----- RECORD EXCERPTS

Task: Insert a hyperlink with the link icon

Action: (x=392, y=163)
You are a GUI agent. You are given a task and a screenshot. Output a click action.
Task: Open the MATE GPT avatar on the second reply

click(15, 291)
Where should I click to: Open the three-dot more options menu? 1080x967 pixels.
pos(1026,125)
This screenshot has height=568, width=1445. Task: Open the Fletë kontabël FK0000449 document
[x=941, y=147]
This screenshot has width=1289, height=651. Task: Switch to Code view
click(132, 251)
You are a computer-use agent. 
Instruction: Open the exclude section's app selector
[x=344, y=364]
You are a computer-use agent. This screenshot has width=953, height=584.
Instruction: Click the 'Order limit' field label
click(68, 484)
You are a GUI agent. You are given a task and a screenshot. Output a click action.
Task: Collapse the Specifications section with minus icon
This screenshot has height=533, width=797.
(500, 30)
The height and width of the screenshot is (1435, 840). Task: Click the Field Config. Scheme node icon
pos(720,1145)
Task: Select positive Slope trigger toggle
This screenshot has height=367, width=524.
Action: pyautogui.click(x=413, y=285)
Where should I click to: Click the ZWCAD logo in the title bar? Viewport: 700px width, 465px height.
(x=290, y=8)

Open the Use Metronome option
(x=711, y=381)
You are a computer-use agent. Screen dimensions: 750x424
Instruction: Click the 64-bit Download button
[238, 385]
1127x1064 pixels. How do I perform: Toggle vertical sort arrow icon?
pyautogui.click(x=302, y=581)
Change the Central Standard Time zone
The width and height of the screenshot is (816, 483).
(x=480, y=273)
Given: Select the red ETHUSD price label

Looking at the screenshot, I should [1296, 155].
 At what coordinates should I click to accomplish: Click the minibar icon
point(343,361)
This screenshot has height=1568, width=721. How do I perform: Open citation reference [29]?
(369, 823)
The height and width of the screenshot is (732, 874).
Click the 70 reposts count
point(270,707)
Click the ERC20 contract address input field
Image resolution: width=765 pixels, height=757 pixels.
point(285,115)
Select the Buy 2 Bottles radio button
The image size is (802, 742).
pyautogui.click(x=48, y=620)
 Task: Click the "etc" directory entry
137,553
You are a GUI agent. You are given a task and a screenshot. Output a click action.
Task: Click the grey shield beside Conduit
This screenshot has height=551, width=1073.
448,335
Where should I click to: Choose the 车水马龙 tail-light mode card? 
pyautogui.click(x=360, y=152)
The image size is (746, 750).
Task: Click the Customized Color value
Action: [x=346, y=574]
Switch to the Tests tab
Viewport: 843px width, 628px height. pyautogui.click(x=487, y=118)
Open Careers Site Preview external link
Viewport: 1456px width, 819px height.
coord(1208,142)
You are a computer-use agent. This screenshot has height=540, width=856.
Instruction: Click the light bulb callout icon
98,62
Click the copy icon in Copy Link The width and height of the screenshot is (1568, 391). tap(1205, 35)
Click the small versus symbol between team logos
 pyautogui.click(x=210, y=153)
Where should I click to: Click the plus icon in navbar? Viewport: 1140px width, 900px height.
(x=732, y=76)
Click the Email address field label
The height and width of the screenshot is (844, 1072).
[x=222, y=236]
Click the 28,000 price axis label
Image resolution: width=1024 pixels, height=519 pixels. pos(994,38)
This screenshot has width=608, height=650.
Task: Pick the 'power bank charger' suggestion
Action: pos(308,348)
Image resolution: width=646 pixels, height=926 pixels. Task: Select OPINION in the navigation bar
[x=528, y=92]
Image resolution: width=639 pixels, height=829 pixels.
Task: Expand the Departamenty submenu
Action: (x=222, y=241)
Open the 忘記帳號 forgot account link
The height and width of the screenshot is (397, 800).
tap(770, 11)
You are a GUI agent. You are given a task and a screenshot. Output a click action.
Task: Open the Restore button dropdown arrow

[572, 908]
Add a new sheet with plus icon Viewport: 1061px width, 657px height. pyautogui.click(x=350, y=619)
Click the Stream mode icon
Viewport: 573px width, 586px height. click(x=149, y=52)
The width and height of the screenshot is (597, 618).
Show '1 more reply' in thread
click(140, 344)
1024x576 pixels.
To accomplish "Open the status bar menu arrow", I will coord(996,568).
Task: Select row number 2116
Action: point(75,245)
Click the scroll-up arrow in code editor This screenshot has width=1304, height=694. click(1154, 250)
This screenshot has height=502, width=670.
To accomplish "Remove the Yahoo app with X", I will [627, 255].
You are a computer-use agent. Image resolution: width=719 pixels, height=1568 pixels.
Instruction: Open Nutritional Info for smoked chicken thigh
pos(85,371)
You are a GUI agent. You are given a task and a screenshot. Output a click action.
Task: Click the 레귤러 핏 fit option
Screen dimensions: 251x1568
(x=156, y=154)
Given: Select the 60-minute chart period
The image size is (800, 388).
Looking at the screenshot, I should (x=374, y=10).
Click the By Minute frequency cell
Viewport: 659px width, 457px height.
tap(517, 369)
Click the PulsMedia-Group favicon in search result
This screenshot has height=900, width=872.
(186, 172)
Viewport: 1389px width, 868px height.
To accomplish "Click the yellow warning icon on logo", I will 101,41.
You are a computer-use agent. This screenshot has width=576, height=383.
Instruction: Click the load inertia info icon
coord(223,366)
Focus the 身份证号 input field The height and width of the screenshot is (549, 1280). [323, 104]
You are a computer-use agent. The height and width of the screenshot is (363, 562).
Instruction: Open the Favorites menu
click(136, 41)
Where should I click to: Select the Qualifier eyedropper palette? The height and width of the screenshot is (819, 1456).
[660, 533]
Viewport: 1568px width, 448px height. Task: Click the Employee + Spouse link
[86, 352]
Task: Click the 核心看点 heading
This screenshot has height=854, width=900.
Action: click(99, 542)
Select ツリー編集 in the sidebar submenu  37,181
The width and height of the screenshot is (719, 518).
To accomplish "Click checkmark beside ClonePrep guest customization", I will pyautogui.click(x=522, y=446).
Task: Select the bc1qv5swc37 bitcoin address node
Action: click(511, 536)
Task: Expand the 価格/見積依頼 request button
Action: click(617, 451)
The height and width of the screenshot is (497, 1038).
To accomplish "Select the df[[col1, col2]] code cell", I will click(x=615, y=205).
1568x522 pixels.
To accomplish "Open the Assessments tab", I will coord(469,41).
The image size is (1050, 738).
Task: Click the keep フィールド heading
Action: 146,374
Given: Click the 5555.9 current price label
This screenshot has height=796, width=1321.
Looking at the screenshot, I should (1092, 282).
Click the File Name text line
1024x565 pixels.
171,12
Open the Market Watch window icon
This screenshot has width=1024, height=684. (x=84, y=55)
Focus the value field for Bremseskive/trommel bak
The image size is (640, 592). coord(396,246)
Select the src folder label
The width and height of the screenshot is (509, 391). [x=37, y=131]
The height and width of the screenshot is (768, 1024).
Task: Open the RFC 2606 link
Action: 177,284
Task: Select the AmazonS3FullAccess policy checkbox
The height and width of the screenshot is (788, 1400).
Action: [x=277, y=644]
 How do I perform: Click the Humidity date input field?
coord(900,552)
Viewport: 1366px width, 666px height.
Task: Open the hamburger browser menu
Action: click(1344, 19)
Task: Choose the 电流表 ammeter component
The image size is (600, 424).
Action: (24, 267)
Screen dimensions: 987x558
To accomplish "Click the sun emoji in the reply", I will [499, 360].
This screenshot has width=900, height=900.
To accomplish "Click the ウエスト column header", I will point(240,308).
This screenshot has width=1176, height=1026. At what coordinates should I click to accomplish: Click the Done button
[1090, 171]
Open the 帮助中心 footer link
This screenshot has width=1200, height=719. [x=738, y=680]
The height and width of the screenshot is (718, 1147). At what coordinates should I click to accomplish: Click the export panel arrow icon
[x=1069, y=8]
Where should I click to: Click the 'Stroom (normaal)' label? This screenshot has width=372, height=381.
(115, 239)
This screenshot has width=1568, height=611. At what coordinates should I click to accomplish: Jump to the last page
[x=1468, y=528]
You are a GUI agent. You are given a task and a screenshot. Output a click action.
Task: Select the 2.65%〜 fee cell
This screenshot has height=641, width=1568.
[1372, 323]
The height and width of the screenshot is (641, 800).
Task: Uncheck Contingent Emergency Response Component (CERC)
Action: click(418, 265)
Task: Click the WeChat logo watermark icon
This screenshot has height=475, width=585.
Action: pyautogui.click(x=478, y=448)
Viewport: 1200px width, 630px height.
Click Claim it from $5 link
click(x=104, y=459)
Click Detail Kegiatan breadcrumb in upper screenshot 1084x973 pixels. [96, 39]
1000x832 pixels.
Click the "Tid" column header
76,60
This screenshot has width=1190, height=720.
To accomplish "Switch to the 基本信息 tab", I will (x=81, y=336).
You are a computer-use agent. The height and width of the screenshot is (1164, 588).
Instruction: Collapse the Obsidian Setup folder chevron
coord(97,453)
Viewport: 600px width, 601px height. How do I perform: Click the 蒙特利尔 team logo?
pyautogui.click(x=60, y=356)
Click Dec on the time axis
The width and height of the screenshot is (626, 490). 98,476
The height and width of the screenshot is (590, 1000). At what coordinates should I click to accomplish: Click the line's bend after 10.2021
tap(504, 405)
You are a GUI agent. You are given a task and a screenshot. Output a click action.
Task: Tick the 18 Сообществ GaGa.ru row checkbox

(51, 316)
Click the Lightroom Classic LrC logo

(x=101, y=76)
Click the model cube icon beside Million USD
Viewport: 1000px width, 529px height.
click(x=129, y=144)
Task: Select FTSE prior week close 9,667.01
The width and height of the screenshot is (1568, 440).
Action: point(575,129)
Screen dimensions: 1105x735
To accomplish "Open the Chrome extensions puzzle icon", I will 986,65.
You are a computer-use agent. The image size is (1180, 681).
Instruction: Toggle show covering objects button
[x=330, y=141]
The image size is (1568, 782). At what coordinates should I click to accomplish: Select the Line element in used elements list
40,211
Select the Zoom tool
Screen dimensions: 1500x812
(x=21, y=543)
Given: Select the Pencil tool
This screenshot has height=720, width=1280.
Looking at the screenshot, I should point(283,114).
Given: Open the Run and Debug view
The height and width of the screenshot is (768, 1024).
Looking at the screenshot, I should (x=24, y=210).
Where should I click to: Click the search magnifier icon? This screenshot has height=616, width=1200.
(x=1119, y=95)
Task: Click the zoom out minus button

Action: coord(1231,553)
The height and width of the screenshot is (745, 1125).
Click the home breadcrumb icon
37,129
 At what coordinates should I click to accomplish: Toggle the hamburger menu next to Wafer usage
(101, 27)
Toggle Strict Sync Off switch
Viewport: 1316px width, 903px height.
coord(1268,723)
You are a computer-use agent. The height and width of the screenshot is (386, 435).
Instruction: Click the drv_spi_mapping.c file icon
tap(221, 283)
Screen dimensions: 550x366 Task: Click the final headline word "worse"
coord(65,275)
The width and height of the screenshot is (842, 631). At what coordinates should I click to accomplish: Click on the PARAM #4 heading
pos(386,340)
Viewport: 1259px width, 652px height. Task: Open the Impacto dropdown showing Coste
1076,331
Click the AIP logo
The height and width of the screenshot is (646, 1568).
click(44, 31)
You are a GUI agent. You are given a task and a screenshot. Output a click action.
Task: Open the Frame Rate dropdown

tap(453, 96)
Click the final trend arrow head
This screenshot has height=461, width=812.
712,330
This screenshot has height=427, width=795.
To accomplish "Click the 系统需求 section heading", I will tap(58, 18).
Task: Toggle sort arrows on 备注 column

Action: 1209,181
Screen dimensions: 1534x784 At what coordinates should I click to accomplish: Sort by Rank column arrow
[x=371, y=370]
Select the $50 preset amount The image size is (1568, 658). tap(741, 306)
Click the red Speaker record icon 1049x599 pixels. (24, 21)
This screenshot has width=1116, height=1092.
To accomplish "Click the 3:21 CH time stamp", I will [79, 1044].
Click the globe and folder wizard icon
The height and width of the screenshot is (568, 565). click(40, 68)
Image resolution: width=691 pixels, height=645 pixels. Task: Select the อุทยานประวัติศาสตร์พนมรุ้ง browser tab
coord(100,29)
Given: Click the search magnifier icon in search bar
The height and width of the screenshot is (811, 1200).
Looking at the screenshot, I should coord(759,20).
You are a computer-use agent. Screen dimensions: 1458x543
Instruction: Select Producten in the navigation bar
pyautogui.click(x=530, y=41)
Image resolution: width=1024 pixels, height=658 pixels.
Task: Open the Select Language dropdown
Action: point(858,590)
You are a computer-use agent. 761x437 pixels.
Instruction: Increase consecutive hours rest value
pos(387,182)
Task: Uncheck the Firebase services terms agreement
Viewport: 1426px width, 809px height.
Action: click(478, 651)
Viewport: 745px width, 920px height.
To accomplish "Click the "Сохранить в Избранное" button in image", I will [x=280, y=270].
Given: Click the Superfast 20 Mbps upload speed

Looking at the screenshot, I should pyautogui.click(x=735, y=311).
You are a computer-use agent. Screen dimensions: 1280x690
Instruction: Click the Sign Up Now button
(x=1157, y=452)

----------

*WHAT YOU WILL DO*
Give again exactly, and only, the lines above starting at the one with "Task: Open the Frame Rate dropdown" and ending at the one with "Given: Click the search".

*WRITTEN SOLUTION*
Task: Open the Frame Rate dropdown

tap(453, 96)
Click the final trend arrow head
This screenshot has height=461, width=812.
712,330
This screenshot has height=427, width=795.
To accomplish "Click the 系统需求 section heading", I will tap(58, 18).
Task: Toggle sort arrows on 备注 column

Action: 1209,181
Screen dimensions: 1534x784 At what coordinates should I click to accomplish: Sort by Rank column arrow
[x=371, y=370]
Select the $50 preset amount The image size is (1568, 658). tap(741, 306)
Click the red Speaker record icon 1049x599 pixels. (24, 21)
This screenshot has width=1116, height=1092.
To accomplish "Click the 3:21 CH time stamp", I will [79, 1044].
Click the globe and folder wizard icon
The height and width of the screenshot is (568, 565). click(40, 68)
Image resolution: width=691 pixels, height=645 pixels. Task: Select the อุทยานประวัติศาสตร์พนมรุ้ง browser tab
coord(100,29)
Given: Click the search magnifier icon in search bar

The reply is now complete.